むしろ、そっちの方が向いている人種だって多い。
そうなると先ほど、この老人の言った地獄の釜が開く事になる。
それに……
「肉をまったく食べないというのも体に良くありません」
確かにこの世界のモンスター肉には知能を低下させる毒が入っているのだろう。
しかし、それを言えば、野菜や果物にだって毒は含まれている。
同じものを食べ続けていれば、高い確率で体を壊す。
どんな薬だって摂り過ぎれば毒になる。
「なぜ、肉には毒が入っていて、野菜には毒が入っていないと、そう思われるのでしょうか?」
心覚えがありませんか?
前世の様に栄養学も発達していない世界で、穀物もない野菜だけ、それを食べ続けて、丈夫な体が作られる訳がない。

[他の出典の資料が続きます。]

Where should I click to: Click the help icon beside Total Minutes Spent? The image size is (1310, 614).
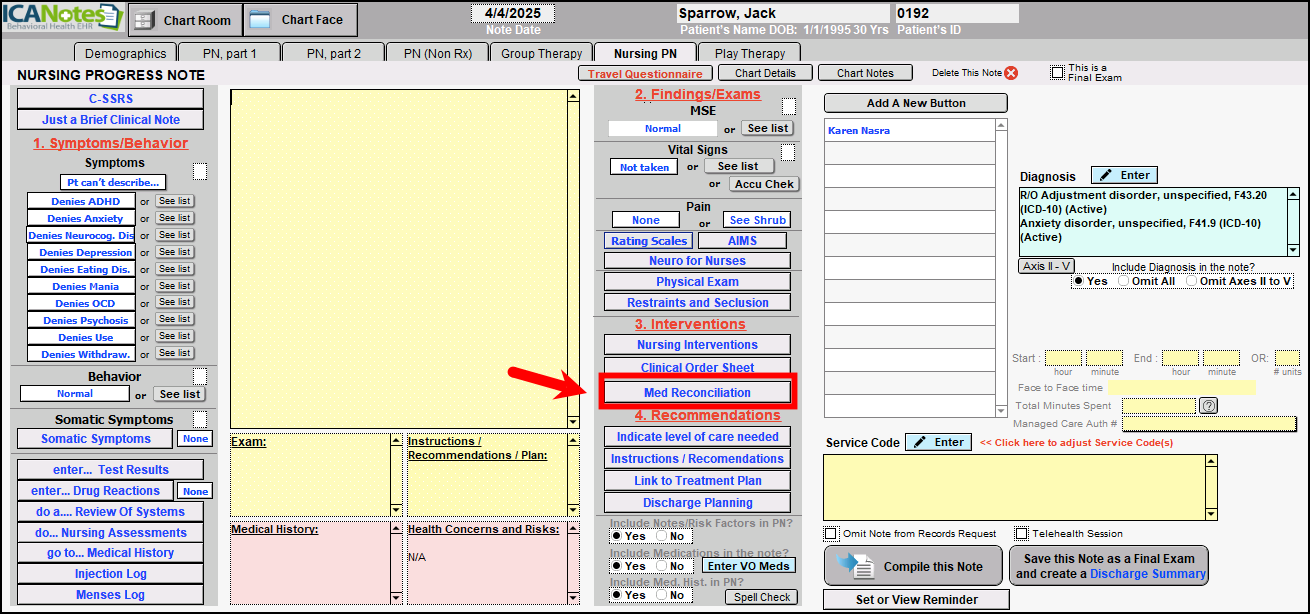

病気がちだったり、息切れがしやすかったりしませんか?
「………………」
「動物の体と言う物は不思議な物でしてね、多少の毒は養分に変えて、しかもその毒に打ち勝つ体に作り替わっていきます」
それがこの世界の人の体。
モンスターの毒に打ち勝つ体をすでに持っている。
どんな毒も、適量なら薬に変える事が可能なんだ。
毒を煎じて薬となす。とも言いますしね。
「我が国ではその実験を行っております」
「人体実験をしていると言うのか?」
言い方よ……いや、よそう。
希望者のみとか綺麗事を言った所で、それしか後がない人達を選んでいるのも事実。
人体実験と言われても仕方がない。
だからオレは、そういった人達に対して責任を持たなければならない。
「一番大切な事は、知る事。何が良くて何が悪いか、それは悪だと決めつけて、そこで辞めてしまえばその先を知る事は決して出来ません」
その実験に協力してくれた人達の為にも、結果を出すまで立ち止まる訳にはいかないのですよ。